### [Aim of the exercise]
Where a line of the material contains the string "will", copy that line.

-- Data excerpts follows --

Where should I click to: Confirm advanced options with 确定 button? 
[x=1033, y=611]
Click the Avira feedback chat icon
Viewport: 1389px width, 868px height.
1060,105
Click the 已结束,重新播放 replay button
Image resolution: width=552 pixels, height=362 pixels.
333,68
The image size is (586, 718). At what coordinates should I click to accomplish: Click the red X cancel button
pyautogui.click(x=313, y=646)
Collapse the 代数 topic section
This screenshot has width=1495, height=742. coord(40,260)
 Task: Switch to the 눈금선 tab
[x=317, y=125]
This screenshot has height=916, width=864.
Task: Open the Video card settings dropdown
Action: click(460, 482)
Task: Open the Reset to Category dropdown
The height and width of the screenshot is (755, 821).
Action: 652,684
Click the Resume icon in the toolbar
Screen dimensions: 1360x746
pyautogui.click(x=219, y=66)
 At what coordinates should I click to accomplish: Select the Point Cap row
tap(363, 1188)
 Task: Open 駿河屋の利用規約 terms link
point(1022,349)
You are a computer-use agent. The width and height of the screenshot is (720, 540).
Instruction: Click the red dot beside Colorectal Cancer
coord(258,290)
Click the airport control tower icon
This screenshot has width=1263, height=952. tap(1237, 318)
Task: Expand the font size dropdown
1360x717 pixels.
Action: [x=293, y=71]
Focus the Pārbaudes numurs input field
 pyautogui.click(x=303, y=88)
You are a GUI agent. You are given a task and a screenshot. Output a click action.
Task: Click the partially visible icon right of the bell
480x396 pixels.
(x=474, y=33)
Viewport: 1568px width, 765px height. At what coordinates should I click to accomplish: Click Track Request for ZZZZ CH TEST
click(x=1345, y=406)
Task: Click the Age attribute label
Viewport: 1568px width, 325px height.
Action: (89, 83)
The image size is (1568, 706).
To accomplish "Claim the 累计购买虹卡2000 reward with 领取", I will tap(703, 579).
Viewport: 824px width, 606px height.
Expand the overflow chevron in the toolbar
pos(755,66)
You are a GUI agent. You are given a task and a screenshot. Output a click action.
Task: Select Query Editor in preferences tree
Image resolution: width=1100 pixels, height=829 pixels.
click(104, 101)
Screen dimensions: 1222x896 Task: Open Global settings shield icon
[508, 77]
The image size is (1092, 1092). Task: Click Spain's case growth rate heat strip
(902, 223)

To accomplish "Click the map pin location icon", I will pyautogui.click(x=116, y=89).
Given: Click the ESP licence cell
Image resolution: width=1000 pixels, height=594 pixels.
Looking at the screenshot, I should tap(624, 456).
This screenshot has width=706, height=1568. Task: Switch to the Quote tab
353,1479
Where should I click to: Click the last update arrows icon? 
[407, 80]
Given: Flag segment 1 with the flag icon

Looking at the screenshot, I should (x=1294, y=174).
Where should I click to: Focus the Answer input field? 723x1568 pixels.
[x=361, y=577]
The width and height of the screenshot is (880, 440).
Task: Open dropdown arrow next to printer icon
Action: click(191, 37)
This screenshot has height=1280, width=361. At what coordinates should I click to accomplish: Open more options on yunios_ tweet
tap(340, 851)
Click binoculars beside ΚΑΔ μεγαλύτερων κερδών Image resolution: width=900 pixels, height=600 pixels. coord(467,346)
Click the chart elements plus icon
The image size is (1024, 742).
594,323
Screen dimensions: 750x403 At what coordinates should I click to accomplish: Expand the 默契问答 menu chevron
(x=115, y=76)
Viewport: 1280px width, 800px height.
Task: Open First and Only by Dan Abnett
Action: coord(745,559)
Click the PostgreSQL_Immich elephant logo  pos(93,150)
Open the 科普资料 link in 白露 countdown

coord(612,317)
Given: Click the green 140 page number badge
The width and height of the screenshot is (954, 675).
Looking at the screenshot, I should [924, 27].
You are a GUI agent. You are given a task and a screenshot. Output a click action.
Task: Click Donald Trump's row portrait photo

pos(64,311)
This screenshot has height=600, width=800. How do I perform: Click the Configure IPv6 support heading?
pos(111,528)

-- Data excerpts concluded --

### [Solved exercise]
To accomplish "Claim the 累计购买虹卡2000 reward with 领取", I will tap(703, 579).
To accomplish "Click the map pin location icon", I will pyautogui.click(x=116, y=89).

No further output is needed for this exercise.